Dissociable causal roles of dorsolateral prefrontal cortex and primary motor cortex over the course of motor skill development

Established models of motor skill learning posit that early stages of learning are dominated by an attentionally demanding, effortful mode of control supported by associative corticostriatal circuits involving the dorsolateral prefrontal cortex (DLPFC). As skill develops, automatic and “effortless” performance coincides with a transition to a reliance on sensorimotor circuits that include primary motor cortex (M1). However, the dynamics of how control evolves during the transition from novice to expert are currently unclear. This lack of clarity is due, in part, to the fact that most motor learning studies comprise a limited number of training sessions and rely on correlative techniques such as neuroimaging. Here, we train human participants (both sexes) on a discrete motor sequencing task over the course of six weeks, followed by an assessment of the causal roles of DLPFC and M1 at varying levels of expertise. We use repetitive transcranial magnetic stimulation to transiently disrupt activity in these regions immediately prior to performance in separate sessions. Our results confirm the dissociable importance of DLPFC and M1 as training progresses. DLPFC stimulation leads to larger behavioral deficits for novice skills than more highly trained skills, while M1 stimulation leads to relatively larger deficits as training progresses. However, our results also reveal that prefrontal disruption causes performance deficits at all levels of training. These findings challenge existing models and indicate an evolving rather than a strictly diminishing role for DLPFC throughout learning. Significance Statement Motor skills involve the sequential chaining of individual actions.
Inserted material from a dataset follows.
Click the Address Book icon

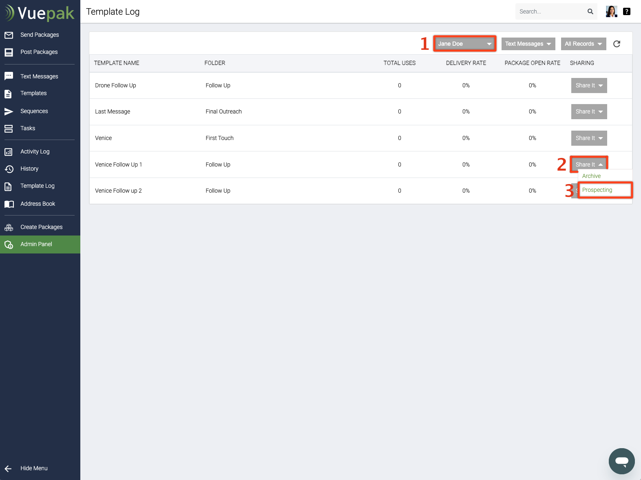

For example, playing the piano involves learning to rapidly transition to from one finger press to another. Human neuroimaging studies have shown that primary motor cortex (M1) and dorsolateral prefrontal cortex (DLPFC) support novice motor sequencing skills, but activity in both regions declines over training. This has been interpreted as increased efficiency in M1 and yet a reduction in the involvement of DLPFC as expertise develops. We causally test this assumption by using non-invasive brain stimulation to transiently disrupt cortical activity following extended skill training. Although we confirm dissociable contributions of DLPFC and M1 as training progresses, we show that both regions are necessary for performance regardless of skill level.